Trends in State BEAD Plans: The Measurement Problem
In their Five-Year Broadband Equity Access and Deployment (BEAD) plans, states’ strategies for achieving digital inclusion provide an early indication of their approach to the central goal of BEAD: to get all residents meaningfully, not just nominally, connected. Importantly, getting over the hump here is by not only ensuring accurate data collection but first figuring out what data to collect and how to collect it—and even how to best illustrate it—since basic location mapping can no longer capture every aspect of the modern broadband landscape. Every successful policy program hinges on good data, but in under-charted territory like the inclusion landscape, first ascertaining what data to collect can be as important—and difficult—as ensuring data accuracy itself.
The problem is that the state of digital inclusion is no longer a binary yes/no question of deployment that can be neatly mapped out.

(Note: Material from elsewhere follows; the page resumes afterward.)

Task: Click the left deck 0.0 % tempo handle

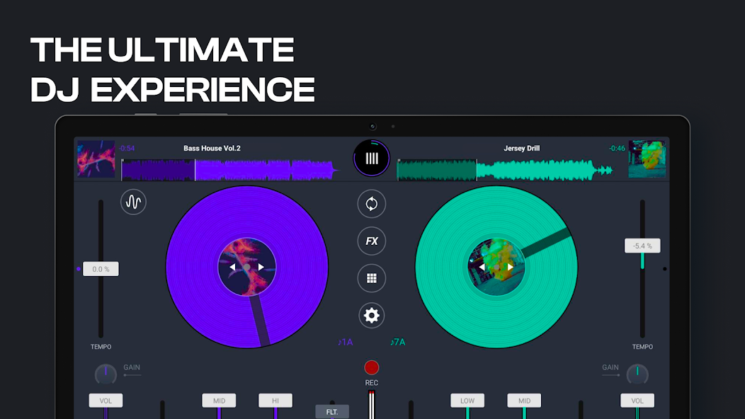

Inclusion today is complicated, multifaceted, and a necessarily iterative process as the landscape changes. It’s the product of multiple factors, including networks’ reach, how effectively reasons for non-adoption are addressed, device and digital literacy provision, and the availability of assistance to accessing these resources.
Even mapping deployment alone has always been complicated. The new FCC maps are an improvement on, but not a perfect fix of, the old ones’ flaws: Many states are already questioning how to tackle inconsistencies between their own maps and the FCC’s when allocating funds.
The key mandate of the BEAD program is for states to close all coverage gaps, which will take a combination of different technologies, and part of this comes down to simple number crunching to determine what technologies to use. Montana, for example, calculates the projected outcomes of different scenarios: Prioritizing fiber above all else leaves the largest number of locations unserved, and prioritizing obtaining some form of broadband for everyone means less fiber to go around. While calculating cost scenarios like this is a good way to lay out major tradeoffs, it’s all only as accurate as the data on which it’s based. And while some decisions may seem self-evident—maximizing the number of connected households using a mix of available technologies is the most important—others, like the types of technologies appropriate for different areas, may be less easily determined through simple scenario charting.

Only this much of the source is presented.